Réfractaire au déménagement sur le site de Dorigny et bonne dernière à rejoindre le campus, l’Ecole d’architecture a accueilli avec appréhension le nouveau président, Patrick Aebischer, soupçonné de vouloir la réduire à la portion congrue, au profit des sciences de la vie. Dix ans plus tard, observe Inès Lamunière, 56 ans, directrice de la section d’architecture, la discipline, loin de s’être étiolée, s’est au contraire renforcée au sein d’une plus vaste Faculté de l’environnement naturel, architectural et construit, l’ENAC.

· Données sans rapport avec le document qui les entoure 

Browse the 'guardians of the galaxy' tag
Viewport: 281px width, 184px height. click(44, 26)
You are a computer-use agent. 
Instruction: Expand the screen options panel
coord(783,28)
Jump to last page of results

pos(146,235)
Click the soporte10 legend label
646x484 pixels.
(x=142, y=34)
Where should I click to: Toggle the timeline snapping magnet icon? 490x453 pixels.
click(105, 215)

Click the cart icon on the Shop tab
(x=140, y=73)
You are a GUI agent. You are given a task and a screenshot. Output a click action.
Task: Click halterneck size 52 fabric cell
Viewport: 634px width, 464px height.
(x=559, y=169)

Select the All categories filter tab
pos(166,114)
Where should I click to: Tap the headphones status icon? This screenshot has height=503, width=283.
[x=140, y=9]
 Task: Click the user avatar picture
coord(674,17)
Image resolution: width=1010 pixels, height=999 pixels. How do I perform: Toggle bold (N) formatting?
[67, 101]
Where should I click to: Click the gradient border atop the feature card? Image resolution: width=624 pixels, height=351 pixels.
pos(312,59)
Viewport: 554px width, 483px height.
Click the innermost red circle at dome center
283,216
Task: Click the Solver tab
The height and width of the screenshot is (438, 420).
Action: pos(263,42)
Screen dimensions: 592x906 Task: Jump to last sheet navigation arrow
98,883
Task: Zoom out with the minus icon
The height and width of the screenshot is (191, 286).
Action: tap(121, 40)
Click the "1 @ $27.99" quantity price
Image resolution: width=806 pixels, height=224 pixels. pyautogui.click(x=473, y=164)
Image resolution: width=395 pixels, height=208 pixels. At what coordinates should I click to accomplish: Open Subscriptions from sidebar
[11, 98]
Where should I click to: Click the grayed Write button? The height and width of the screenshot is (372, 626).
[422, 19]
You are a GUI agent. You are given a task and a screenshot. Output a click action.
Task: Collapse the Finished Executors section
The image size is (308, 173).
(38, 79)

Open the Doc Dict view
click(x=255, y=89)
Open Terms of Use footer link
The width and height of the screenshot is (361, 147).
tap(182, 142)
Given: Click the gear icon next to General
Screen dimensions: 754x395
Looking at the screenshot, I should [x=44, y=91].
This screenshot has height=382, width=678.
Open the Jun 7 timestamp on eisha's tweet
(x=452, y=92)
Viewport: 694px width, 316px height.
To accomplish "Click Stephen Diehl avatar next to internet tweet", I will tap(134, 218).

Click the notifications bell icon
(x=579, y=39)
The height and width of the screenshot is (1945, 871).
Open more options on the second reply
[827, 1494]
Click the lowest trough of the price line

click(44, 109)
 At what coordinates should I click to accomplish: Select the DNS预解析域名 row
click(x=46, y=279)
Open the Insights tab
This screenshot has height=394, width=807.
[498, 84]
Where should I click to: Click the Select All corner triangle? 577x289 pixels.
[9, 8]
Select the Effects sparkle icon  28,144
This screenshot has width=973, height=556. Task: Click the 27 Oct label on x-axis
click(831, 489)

Le plan de formation, articulé sur le modèle de Bologne, offre aux étudiants des perspectives élargies. «Engagée dans un système doctoral polytechnique, l’architecture, élevée au rang de science de l’espace, s’attaque désormais aux problématiques du complex design. Elle aborde des projets de grande échelle, portant sur des objets pris comme fragments de villes et non plus comme éléments isolés», explique-t-elle. Dès septembre 2010, l’école doctorale développera trois orientations: théorie et histoire, complex design, ville et sciences sociales. Elles se compléteront peu à peu de la technologie constructive et de l’art.

L’architecture à l’EPFL – mais où est donc passé l’urbanisme? – aborde la prochaine décennie inscrite dans le réseau régional (Arc lémanique), national (l’ETHZ et l’Accademia de Mendrisio), et bientôt international. Un immense chemin a été parcouru.